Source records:
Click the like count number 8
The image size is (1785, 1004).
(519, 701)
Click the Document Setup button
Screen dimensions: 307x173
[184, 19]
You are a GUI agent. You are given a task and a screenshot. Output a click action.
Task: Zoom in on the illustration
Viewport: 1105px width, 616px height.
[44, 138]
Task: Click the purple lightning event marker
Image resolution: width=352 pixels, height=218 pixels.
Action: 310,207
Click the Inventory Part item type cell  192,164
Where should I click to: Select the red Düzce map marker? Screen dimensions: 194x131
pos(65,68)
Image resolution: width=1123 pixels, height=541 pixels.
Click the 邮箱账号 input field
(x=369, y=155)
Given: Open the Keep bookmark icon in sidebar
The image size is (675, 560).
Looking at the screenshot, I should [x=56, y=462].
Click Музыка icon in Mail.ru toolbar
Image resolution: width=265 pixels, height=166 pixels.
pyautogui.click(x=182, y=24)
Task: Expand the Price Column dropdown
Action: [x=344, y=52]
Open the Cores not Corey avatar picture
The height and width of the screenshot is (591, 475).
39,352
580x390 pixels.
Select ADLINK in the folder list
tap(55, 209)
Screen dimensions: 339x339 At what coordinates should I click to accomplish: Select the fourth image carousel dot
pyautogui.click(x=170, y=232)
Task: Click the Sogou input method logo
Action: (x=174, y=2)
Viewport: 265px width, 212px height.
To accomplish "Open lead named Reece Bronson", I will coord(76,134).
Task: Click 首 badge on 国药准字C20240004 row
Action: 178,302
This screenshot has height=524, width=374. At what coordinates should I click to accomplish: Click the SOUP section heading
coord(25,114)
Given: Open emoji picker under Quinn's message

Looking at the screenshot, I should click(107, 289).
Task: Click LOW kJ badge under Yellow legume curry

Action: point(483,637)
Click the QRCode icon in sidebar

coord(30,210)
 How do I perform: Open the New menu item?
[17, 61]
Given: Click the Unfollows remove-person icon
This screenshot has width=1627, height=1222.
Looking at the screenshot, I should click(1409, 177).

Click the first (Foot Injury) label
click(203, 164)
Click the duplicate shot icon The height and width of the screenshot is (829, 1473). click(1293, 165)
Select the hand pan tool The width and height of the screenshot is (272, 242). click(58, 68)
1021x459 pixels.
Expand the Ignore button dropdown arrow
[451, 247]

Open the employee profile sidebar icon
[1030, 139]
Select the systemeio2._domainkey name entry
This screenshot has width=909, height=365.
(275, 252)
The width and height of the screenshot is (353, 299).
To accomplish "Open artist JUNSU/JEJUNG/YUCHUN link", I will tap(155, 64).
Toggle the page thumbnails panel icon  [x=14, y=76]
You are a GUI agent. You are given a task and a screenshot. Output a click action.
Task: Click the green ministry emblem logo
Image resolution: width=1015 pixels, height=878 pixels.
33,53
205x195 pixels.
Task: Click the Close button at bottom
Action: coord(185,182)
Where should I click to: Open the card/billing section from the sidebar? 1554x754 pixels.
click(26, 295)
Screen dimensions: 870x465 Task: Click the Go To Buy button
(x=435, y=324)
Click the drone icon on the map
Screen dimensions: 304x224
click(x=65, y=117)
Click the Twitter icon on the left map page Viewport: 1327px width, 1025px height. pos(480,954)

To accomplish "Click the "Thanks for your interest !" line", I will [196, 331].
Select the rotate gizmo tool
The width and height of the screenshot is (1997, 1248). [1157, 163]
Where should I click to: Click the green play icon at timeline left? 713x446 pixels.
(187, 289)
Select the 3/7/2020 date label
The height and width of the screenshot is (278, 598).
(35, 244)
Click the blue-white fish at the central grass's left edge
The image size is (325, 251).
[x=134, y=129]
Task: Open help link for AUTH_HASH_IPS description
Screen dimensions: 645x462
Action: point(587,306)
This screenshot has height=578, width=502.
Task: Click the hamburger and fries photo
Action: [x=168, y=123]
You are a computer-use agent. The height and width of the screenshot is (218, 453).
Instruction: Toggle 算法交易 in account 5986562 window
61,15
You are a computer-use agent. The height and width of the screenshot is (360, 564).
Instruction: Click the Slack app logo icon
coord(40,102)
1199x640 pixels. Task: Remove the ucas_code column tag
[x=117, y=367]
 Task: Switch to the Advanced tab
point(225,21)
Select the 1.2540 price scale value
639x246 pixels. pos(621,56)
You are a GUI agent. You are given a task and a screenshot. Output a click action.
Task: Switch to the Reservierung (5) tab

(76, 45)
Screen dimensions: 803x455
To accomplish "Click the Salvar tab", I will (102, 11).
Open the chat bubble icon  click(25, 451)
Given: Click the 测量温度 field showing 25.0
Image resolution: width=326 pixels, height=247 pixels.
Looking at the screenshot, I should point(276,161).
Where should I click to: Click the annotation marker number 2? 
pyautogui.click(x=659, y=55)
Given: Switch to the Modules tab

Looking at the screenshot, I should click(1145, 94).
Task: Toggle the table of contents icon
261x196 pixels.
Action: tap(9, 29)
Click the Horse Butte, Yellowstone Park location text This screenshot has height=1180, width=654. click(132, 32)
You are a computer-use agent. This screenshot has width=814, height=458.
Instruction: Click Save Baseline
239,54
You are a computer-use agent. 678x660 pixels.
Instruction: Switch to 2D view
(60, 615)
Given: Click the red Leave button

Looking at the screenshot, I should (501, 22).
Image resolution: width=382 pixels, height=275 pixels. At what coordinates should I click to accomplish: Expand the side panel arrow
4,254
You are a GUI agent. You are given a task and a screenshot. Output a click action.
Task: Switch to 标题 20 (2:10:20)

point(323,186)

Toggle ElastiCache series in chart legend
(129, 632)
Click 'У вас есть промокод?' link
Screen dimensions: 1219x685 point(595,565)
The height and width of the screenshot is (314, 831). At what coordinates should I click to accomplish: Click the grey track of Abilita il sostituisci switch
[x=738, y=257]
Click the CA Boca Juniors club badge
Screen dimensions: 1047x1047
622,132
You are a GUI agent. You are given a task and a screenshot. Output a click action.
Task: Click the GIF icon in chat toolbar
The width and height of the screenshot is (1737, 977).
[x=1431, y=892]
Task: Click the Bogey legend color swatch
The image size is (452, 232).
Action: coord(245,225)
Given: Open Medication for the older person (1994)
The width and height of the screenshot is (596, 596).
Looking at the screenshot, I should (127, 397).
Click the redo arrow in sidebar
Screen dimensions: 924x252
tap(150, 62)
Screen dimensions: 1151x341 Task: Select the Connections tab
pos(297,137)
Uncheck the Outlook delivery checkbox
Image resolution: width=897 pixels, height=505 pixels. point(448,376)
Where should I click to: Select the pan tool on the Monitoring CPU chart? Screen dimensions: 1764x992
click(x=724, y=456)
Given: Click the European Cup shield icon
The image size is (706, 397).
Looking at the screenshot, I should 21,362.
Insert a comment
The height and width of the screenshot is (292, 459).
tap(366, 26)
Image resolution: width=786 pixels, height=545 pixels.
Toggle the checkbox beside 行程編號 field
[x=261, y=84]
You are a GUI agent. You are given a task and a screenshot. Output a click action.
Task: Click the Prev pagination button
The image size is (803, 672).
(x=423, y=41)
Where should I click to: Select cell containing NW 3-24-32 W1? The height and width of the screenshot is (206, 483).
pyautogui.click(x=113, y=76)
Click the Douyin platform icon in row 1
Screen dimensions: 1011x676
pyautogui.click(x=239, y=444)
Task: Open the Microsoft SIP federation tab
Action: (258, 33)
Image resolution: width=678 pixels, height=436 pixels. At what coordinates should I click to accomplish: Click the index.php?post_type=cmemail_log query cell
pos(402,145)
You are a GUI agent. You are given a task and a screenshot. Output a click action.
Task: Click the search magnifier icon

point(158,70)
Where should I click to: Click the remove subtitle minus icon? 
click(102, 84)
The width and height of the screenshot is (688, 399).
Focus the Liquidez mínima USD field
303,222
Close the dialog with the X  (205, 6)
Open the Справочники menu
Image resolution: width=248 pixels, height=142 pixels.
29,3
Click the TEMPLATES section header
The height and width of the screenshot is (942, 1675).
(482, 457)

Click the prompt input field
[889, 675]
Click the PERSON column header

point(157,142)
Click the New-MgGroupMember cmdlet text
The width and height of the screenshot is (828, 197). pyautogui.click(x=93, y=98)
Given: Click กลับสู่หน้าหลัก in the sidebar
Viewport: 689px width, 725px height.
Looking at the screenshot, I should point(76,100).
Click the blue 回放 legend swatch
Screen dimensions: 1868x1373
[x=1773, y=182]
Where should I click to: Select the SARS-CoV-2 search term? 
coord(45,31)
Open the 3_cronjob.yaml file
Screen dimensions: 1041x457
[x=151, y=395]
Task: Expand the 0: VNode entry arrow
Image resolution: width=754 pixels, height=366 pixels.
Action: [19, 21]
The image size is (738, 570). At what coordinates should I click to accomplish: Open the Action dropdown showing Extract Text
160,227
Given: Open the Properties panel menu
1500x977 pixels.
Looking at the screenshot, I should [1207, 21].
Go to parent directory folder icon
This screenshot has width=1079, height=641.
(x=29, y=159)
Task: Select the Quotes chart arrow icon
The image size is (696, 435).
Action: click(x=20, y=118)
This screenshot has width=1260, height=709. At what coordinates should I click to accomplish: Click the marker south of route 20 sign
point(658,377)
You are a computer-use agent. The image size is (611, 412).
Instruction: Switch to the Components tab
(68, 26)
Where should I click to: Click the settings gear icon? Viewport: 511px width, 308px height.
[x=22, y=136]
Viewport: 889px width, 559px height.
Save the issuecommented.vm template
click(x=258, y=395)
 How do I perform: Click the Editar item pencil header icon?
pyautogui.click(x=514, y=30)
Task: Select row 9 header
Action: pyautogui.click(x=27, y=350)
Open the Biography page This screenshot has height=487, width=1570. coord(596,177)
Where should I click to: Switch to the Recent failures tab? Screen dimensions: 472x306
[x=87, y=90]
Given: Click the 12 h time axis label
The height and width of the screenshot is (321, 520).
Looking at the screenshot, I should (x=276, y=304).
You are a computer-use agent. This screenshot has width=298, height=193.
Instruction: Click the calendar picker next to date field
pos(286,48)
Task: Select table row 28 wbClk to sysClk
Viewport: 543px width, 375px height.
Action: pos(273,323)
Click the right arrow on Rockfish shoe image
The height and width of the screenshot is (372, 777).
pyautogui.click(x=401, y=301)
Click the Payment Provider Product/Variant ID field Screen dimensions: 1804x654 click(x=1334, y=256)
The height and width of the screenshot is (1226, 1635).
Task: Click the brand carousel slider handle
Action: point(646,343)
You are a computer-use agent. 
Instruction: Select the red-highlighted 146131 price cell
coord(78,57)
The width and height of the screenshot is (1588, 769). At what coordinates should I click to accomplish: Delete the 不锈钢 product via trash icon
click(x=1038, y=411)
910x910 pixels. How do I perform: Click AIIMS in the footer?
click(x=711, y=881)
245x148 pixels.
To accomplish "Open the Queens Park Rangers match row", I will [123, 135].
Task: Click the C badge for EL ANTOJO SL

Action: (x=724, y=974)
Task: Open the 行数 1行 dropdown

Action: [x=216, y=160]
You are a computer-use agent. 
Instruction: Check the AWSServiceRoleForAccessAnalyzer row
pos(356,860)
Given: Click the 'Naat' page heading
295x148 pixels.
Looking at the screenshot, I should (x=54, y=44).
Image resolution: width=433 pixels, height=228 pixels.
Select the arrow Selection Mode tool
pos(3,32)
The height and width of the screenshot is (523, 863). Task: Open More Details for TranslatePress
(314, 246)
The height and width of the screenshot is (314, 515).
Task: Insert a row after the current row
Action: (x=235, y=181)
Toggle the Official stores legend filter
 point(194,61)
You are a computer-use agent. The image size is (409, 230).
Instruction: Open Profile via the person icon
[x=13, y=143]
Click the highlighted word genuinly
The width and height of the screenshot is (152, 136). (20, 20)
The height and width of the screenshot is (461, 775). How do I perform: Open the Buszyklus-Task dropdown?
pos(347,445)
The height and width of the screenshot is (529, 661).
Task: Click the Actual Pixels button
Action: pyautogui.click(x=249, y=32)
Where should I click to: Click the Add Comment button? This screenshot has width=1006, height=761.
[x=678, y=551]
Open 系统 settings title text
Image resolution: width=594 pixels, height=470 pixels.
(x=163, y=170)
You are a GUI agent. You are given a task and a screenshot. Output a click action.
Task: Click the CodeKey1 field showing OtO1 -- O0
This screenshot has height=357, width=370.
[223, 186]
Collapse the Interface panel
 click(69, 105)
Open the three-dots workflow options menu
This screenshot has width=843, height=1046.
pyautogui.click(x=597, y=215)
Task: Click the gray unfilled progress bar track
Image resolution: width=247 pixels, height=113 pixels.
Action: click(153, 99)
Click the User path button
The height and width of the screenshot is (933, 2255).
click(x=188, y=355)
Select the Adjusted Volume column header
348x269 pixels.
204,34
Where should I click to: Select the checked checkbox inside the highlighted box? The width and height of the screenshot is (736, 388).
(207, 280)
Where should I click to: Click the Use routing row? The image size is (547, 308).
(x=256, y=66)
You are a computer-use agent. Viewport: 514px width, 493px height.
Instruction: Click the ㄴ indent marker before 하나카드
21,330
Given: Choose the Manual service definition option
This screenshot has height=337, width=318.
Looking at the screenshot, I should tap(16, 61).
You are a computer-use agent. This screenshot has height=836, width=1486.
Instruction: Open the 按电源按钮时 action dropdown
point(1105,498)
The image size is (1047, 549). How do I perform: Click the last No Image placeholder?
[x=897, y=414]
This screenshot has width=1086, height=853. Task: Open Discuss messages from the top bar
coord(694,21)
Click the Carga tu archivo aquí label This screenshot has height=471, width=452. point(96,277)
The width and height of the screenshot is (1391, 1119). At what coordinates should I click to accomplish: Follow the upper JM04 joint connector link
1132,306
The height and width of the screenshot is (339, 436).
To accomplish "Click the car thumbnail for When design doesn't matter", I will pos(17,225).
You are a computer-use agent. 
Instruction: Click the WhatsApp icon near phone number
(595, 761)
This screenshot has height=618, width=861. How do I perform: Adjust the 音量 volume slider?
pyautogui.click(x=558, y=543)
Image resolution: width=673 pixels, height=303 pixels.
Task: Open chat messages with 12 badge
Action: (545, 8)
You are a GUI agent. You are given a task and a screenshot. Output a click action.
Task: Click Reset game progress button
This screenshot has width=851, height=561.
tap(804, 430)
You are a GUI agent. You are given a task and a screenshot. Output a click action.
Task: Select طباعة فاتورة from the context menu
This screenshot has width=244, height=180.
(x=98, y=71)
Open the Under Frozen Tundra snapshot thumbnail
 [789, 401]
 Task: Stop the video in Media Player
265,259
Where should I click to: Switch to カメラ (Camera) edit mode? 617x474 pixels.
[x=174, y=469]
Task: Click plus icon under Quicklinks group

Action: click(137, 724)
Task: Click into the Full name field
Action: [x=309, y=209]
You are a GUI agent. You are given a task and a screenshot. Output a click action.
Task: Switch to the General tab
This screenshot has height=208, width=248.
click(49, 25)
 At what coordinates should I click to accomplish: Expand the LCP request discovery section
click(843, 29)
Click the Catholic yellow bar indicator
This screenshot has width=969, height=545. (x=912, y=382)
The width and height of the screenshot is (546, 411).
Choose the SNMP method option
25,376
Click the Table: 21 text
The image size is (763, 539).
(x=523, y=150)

TASK OBJECTIVE: Copy the lines from the one containing "Click the CA Boca Juniors club badge" through the one containing "pos(297,137)", inclusive, swapping "Bogey" for "Birdie" and leaving everything else unchanged.

OUTPUT OF THE TASK:
Click the CA Boca Juniors club badge
Screen dimensions: 1047x1047
622,132
You are a GUI agent. You are given a task and a screenshot. Output a click action.
Task: Click the GIF icon in chat toolbar
The width and height of the screenshot is (1737, 977).
[x=1431, y=892]
Task: Click the Birdie legend color swatch
The image size is (452, 232).
Action: coord(245,225)
Given: Open Medication for the older person (1994)
The width and height of the screenshot is (596, 596).
Looking at the screenshot, I should (127, 397).
Click the redo arrow in sidebar
Screen dimensions: 924x252
tap(150, 62)
Screen dimensions: 1151x341 Task: Select the Connections tab
pos(297,137)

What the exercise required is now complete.